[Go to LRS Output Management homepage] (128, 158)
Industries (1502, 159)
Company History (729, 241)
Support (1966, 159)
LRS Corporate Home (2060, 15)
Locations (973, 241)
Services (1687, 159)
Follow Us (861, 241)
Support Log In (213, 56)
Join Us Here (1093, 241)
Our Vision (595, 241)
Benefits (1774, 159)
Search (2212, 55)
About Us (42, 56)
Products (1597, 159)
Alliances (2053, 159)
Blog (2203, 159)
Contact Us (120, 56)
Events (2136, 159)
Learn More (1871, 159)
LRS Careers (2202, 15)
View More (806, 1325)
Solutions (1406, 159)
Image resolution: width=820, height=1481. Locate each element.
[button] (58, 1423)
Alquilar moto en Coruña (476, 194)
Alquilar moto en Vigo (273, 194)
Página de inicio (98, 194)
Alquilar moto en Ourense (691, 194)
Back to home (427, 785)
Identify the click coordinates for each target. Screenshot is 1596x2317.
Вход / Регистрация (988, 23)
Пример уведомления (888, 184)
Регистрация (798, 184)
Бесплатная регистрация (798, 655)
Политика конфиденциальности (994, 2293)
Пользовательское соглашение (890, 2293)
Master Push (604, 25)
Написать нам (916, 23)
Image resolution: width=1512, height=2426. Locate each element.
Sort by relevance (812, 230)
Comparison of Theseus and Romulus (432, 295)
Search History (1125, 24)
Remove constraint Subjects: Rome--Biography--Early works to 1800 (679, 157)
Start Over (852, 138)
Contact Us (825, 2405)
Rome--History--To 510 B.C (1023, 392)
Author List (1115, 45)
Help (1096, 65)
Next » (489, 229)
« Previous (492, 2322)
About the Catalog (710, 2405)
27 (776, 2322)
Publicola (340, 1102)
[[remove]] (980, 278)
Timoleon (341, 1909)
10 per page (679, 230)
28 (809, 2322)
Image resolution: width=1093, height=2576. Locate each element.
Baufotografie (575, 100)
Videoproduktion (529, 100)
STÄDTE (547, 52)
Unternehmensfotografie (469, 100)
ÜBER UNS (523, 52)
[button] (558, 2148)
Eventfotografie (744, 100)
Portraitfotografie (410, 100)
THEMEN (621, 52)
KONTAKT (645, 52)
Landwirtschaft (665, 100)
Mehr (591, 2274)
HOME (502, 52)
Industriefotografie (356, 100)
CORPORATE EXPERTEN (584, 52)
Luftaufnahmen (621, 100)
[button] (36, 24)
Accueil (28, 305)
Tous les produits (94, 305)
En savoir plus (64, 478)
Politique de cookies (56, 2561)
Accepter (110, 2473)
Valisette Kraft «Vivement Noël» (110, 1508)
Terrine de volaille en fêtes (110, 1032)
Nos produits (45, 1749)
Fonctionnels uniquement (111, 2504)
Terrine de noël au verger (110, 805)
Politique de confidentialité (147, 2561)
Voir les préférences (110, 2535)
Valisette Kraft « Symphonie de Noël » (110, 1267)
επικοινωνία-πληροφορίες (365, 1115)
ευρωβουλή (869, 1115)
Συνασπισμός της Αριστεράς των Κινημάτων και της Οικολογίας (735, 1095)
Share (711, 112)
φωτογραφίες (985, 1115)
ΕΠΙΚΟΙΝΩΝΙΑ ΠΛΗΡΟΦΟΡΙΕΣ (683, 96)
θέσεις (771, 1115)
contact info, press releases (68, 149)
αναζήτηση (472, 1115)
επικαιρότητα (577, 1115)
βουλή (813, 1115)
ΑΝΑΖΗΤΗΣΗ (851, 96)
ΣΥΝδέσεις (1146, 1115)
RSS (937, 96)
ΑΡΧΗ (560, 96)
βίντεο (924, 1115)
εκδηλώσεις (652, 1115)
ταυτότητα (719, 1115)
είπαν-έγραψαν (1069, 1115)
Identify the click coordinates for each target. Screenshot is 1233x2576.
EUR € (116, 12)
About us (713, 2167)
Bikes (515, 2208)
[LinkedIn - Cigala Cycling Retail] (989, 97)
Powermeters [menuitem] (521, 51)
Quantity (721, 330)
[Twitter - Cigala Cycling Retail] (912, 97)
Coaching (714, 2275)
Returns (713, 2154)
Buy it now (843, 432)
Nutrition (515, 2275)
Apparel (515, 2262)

..........

§ Exercise prompt:
Set down the records again, exactly.

§ Result:
[Go to LRS Output Management homepage] (128, 158)
Industries (1502, 159)
Company History (729, 241)
Support (1966, 159)
LRS Corporate Home (2060, 15)
Locations (973, 241)
Services (1687, 159)
Follow Us (861, 241)
Support Log In (213, 56)
Join Us Here (1093, 241)
Our Vision (595, 241)
Benefits (1774, 159)
Search (2212, 55)
About Us (42, 56)
Products (1597, 159)
Alliances (2053, 159)
Blog (2203, 159)
Contact Us (120, 56)
Events (2136, 159)
Learn More (1871, 159)
LRS Careers (2202, 15)
View More (806, 1325)
Solutions (1406, 159)
Image resolution: width=820, height=1481. Locate each element.
[button] (58, 1423)
Alquilar moto en Coruña (476, 194)
Alquilar moto en Vigo (273, 194)
Página de inicio (98, 194)
Alquilar moto en Ourense (691, 194)
Back to home (427, 785)
Identify the click coordinates for each target. Screenshot is 1596x2317.
Вход / Регистрация (988, 23)
Пример уведомления (888, 184)
Регистрация (798, 184)
Бесплатная регистрация (798, 655)
Политика конфиденциальности (994, 2293)
Пользовательское соглашение (890, 2293)
Master Push (604, 25)
Написать нам (916, 23)
Image resolution: width=1512, height=2426. Locate each element.
Sort by relevance (812, 230)
Comparison of Theseus and Romulus (432, 295)
Search History (1125, 24)
Remove constraint Subjects: Rome--Biography--Early works to 1800 (679, 157)
Start Over (852, 138)
Contact Us (825, 2405)
Rome--History--To 510 B.C (1023, 392)
Author List (1115, 45)
Help (1096, 65)
Next » (489, 229)
« Previous (492, 2322)
About the Catalog (710, 2405)
27 (776, 2322)
Publicola (340, 1102)
[[remove]] (980, 278)
Timoleon (341, 1909)
10 per page (679, 230)
28 (809, 2322)
Image resolution: width=1093, height=2576. Locate each element.
Baufotografie (575, 100)
Videoproduktion (529, 100)
STÄDTE (547, 52)
Unternehmensfotografie (469, 100)
ÜBER UNS (523, 52)
[button] (558, 2148)
Eventfotografie (744, 100)
Portraitfotografie (410, 100)
THEMEN (621, 52)
KONTAKT (645, 52)
Landwirtschaft (665, 100)
Mehr (591, 2274)
HOME (502, 52)
Industriefotografie (356, 100)
CORPORATE EXPERTEN (584, 52)
Luftaufnahmen (621, 100)
[button] (36, 24)
Accueil (28, 305)
Tous les produits (94, 305)
En savoir plus (64, 478)
Politique de cookies (56, 2561)
Accepter (110, 2473)
Valisette Kraft «Vivement Noël» (110, 1508)
Terrine de volaille en fêtes (110, 1032)
Nos produits (45, 1749)
Fonctionnels uniquement (111, 2504)
Terrine de noël au verger (110, 805)
Politique de confidentialité (147, 2561)
Voir les préférences (110, 2535)
Valisette Kraft « Symphonie de Noël » (110, 1267)
επικοινωνία-πληροφορίες (365, 1115)
ευρωβουλή (869, 1115)
Συνασπισμός της Αριστεράς των Κινημάτων και της Οικολογίας (735, 1095)
Share (711, 112)
φωτογραφίες (985, 1115)
ΕΠΙΚΟΙΝΩΝΙΑ ΠΛΗΡΟΦΟΡΙΕΣ (683, 96)
θέσεις (771, 1115)
contact info, press releases (68, 149)
αναζήτηση (472, 1115)
επικαιρότητα (577, 1115)
βουλή (813, 1115)
ΑΝΑΖΗΤΗΣΗ (851, 96)
ΣΥΝδέσεις (1146, 1115)
RSS (937, 96)
ΑΡΧΗ (560, 96)
βίντεο (924, 1115)
εκδηλώσεις (652, 1115)
ταυτότητα (719, 1115)
είπαν-έγραψαν (1069, 1115)
Identify the click coordinates for each target. Screenshot is 1233x2576.
EUR € (116, 12)
About us (713, 2167)
Bikes (515, 2208)
[LinkedIn - Cigala Cycling Retail] (989, 97)
Powermeters [menuitem] (521, 51)
Quantity (721, 330)
[Twitter - Cigala Cycling Retail] (912, 97)
Coaching (714, 2275)
Returns (713, 2154)
Buy it now (843, 432)
Nutrition (515, 2275)
Apparel (515, 2262)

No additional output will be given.